YAWL (Yet Another Workflow Language) is a workflow language based on workflow patterns. The language is supported by a software system that includes an execution engine, a graphical editor and a worklist handler. The system is available as Open source software under the LGPL license.

Production-level uses of the YAWL system include a deployment by first:utility and first:telecom in the UK to automate front-end service processes, and by the Australian film television and radio school to coordinate film shooting processes. The YAWL system has also been used for teaching in more than 20 universities.[1]

Features[edit]

  • Comprehensive support for the workflow patterns.
  • Support for advanced resource allocation policies, including four-eyes principle and chained execution.
  • Support for dynamic adaptation of workflow models through the notion of worklets.
  • Sophisticated workflow model validation features (e.g. deadlock detection at design-time).
  • XML-based model for data definition and manipulation based on XML Schema, XPath and XQuery.
  • XML-based interfaces for monitoring and controlling workflow instances and for accessing execution logs.
  • XML-based plug-in interfaces for connecting third-party web services with the system, including third-party worklist/task handlers.
  • Automated form generation from XML schema.

History[edit]

The language and its supporting system were originally developed by researchers at Eindhoven University of Technology and Queensland University of Technology. Subsequently, several organizations such as InterContinental Hotels Group, first:telecom and ATOS Worldline[2] have contributed to the initiative.

The original drivers behind YAWL were to define a workflow language that would support all (or most) of the workflow patterns and that would have a formal semantics. Observing that Petri nets came close to supporting most of the workflow patterns, the designers of YAWL decided to take Petri nets as a starting point and to extend this formalism with three main constructs, namely or-join, cancellation sets, and multi-instance activities. These three concepts are aimed at supporting five of the workflow patterns that were not directly supported in Petri nets, namely synchronizing merge, discriminator, N-out-of-M join, multiple instance with no a priori runtime knowledge and cancel case.

In addition, YAWL adds some syntactical elements to Petri nets in order to intuitively capture other workflow patterns such as simple choice (xor-split), simple merge (xor-join), and multiple choice (or-split). During the design of the language, it turned out that some of the extensions that were added to Petri nets were difficult or even impossible to re-encode back into plain Petri nets. As a result, the original formal semantics of YAWL are defined as a Labelled transition system and not in terms of Petri nets. The fact that YAWL is based on formal semantics has enabled the implementation of several techniques for analyzing YAWL processes. In particular, the YAWL system includes a static analysis tool called WofYAWL.

YAWL vs. BPEL[edit]

YAWL is sometimes seen as an alternative to BPEL. A major advantage of BPEL is that it is driven by a standardization committee supported by several IT industry players. As a result, BPEL is supported by a significant number of tools (both proprietary and open-source) while YAWL has a single implementation at present. Also, several researchers have captured the formal semantics of subsets of BPEL in terms of various formalisms, including Petri nets, Process algebra and Finite state machine. This has paved the way for the development of static analysis tools for BPEL that can compete with the static analysis capabilities provided by the YAWL system.

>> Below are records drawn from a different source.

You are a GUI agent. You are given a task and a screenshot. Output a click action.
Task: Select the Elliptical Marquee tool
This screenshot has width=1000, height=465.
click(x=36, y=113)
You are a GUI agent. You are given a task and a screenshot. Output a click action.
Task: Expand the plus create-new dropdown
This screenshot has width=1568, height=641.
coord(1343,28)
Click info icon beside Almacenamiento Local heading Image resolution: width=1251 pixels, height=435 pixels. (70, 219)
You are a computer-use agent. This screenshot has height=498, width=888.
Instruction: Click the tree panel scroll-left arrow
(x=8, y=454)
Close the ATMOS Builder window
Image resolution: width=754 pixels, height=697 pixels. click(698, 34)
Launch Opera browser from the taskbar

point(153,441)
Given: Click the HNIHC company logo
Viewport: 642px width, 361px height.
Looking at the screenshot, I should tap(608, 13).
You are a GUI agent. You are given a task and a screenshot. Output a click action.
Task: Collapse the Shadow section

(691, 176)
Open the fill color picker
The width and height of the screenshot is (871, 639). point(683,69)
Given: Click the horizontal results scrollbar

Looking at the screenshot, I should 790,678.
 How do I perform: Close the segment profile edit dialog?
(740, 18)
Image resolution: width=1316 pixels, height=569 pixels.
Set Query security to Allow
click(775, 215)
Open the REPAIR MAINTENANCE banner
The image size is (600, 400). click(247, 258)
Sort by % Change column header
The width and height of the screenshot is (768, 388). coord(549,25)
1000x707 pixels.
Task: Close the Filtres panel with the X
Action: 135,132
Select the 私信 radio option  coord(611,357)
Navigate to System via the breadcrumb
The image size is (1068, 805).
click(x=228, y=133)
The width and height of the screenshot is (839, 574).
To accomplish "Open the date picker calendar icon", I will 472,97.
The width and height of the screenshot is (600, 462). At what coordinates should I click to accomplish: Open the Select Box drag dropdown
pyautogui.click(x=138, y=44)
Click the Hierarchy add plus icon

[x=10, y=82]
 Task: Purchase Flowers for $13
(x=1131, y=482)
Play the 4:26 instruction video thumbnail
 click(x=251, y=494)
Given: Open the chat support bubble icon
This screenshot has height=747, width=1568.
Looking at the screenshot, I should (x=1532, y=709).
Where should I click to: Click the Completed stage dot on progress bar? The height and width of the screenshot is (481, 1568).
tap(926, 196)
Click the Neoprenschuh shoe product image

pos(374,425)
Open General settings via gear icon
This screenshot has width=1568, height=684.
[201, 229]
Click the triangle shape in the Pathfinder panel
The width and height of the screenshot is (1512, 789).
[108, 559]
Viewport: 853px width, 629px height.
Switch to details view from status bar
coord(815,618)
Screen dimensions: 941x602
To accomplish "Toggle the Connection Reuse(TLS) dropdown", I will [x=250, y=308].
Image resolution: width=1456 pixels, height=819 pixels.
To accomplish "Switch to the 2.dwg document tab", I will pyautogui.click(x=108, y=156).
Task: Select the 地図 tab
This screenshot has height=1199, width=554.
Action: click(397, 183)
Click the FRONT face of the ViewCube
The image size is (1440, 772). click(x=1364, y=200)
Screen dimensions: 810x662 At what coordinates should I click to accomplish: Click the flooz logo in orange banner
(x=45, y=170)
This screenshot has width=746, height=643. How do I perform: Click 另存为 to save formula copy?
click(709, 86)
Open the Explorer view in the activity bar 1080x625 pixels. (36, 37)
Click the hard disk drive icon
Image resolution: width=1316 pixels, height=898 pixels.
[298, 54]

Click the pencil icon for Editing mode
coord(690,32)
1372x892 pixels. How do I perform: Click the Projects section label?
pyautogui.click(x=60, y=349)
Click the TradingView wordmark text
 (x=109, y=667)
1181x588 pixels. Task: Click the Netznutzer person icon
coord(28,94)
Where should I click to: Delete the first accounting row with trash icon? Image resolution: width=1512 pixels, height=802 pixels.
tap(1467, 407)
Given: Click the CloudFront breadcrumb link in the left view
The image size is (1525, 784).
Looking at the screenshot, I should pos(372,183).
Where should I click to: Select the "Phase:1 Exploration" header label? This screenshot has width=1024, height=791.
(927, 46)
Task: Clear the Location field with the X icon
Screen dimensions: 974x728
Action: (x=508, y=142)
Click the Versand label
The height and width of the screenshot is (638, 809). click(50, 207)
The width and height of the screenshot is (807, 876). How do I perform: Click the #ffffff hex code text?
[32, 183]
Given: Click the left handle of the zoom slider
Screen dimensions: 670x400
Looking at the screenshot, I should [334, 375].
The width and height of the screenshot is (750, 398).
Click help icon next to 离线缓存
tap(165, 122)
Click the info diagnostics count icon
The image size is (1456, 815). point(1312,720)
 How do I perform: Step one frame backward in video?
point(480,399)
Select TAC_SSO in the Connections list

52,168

On the other hand, it has been noted that standard BPEL fails to support human tasks, that is, tasks that are allocated to human actors and that require these actors to complete actions, possibly involving a physical performance. A number of BPEL engines already provide extensions to BPEL for human tasks, but these extensions are yet to be standardized. In contrast, YAWL provides a unified interface for worklist services based on Web services standards. This interface allows developers to build their own worklist service to support human tasks according to their needs. In addition, the YAWL system comes with a default worklist service that supports several types of human task allocation and handling. Another advantage of YAWL is its support for the Workflow Patterns, although the gap between YAWL and BPEL in this respect may be reduced by new constructs that are included in BPEL version 2.0.